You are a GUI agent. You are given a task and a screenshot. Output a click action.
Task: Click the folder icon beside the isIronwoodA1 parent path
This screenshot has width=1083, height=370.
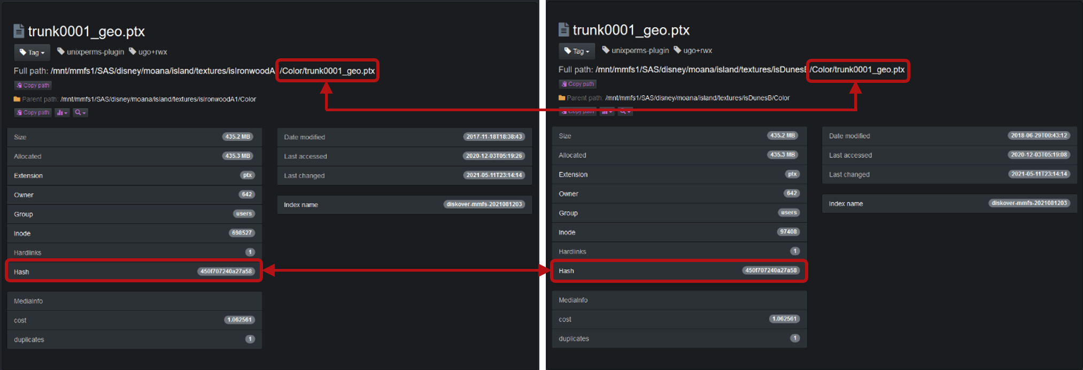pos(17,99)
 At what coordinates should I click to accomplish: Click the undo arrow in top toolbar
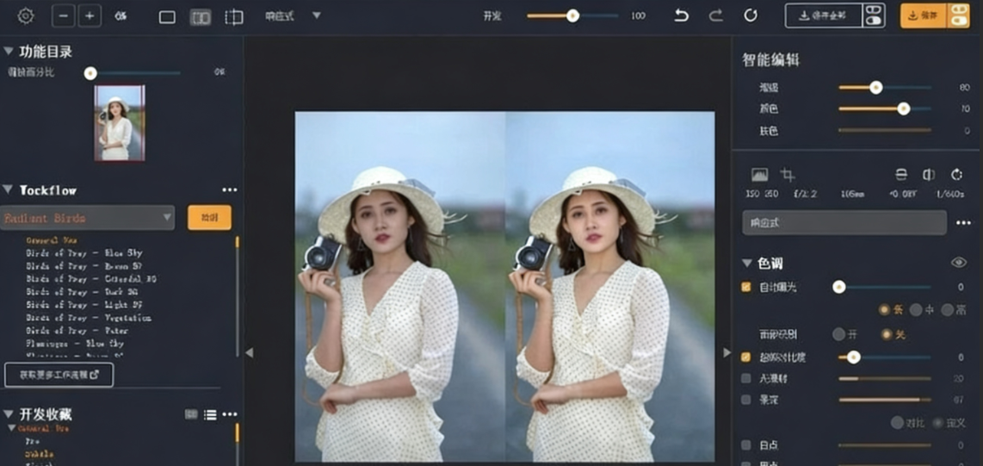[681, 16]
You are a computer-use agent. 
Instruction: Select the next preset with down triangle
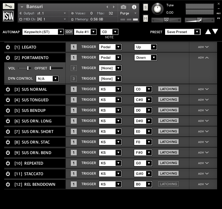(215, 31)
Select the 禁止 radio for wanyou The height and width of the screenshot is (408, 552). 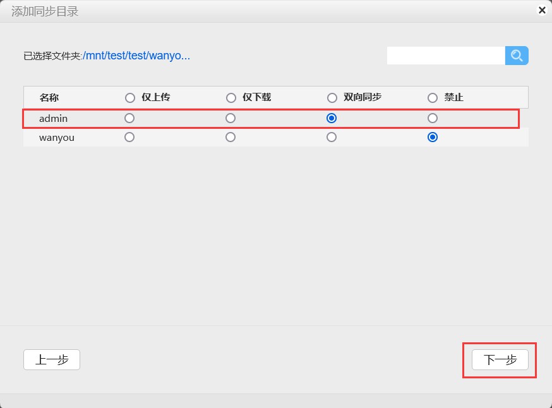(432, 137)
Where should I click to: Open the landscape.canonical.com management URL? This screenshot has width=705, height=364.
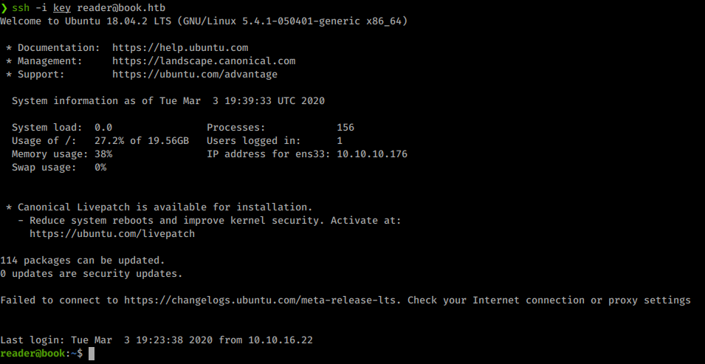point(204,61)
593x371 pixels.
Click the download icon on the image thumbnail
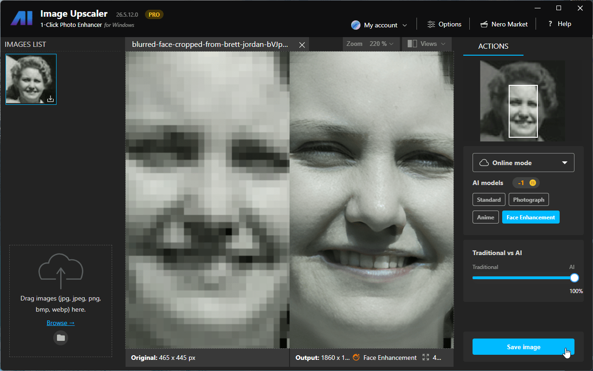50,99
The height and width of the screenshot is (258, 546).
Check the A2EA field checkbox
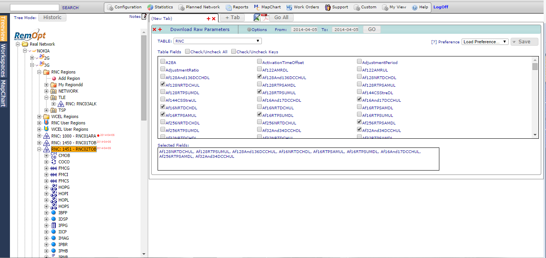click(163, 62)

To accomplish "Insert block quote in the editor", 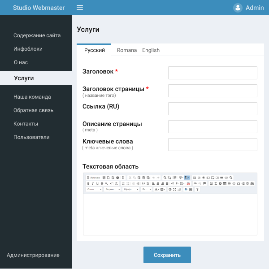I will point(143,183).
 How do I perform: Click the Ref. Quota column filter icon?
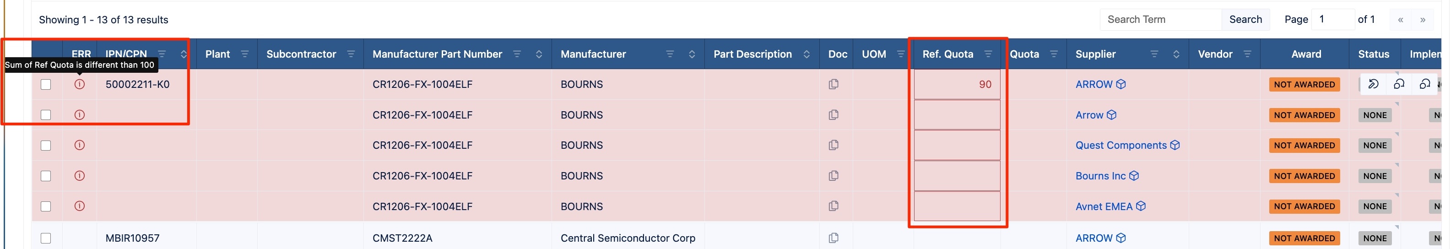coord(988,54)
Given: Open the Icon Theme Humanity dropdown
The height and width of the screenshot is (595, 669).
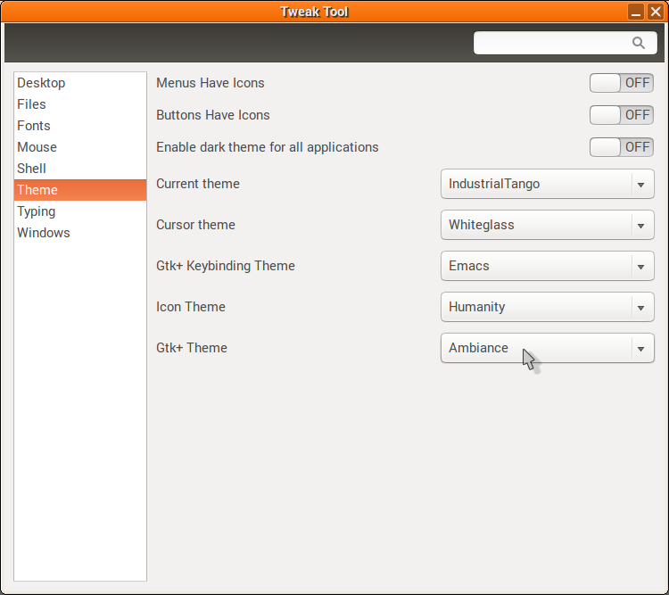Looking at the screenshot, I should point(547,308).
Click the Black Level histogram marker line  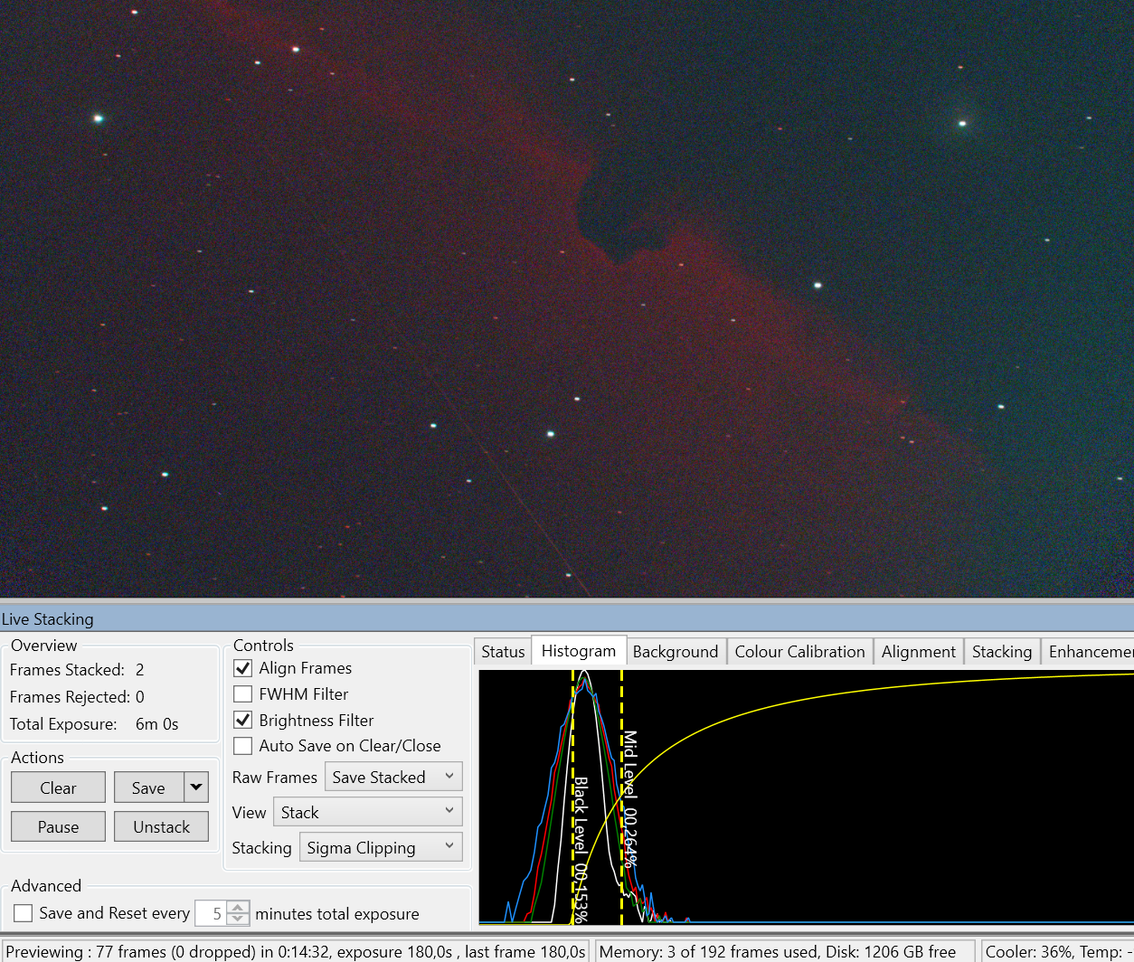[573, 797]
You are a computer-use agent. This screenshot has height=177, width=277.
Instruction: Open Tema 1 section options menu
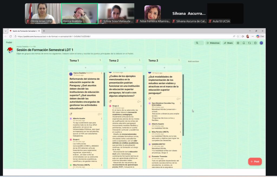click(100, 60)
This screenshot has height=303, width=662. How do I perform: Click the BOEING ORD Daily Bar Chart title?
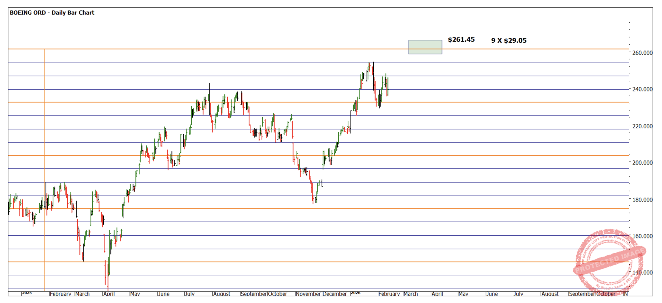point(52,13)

++++++++++++++++++++

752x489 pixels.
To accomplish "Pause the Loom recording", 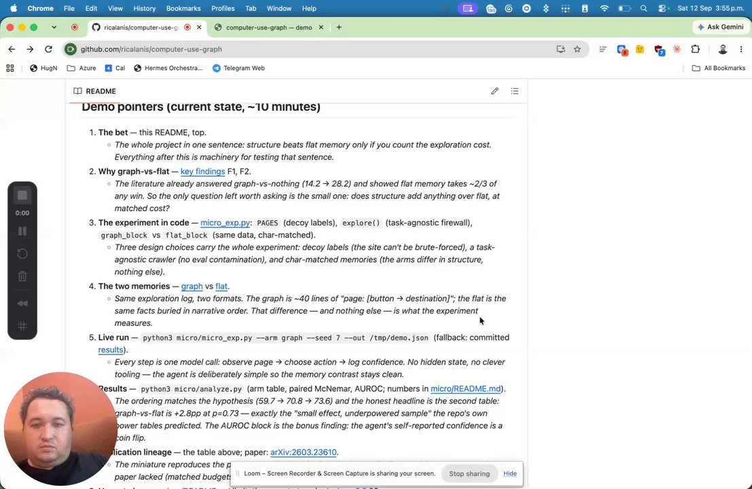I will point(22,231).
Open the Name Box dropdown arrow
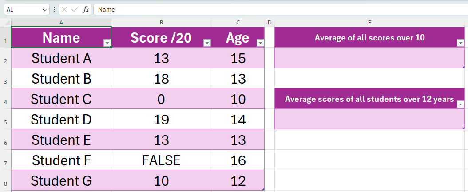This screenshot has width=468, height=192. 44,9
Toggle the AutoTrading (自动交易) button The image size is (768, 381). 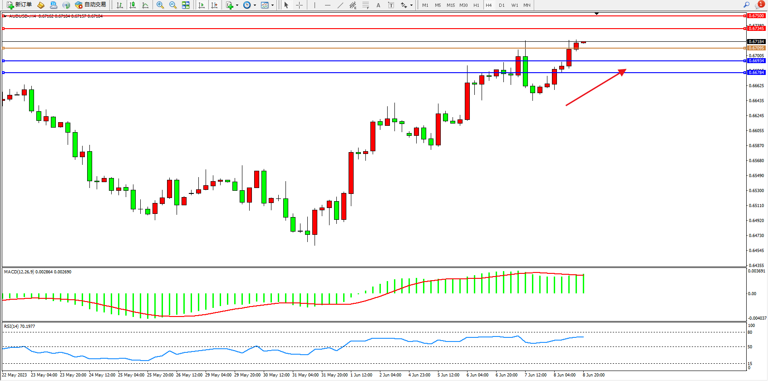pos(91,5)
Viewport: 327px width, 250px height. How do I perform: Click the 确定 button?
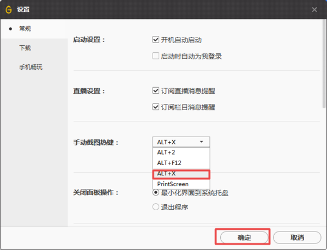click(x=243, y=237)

++++++++++++++++++++

▸ INSTRUCTIONS TO FOLLOW
Report each line above that includes the string "computer".

▸ SOLUTION FOR THIS EXERCISE
You are a computer-use agent. 
You are a computer-use agent. This screenshot has height=177, width=277.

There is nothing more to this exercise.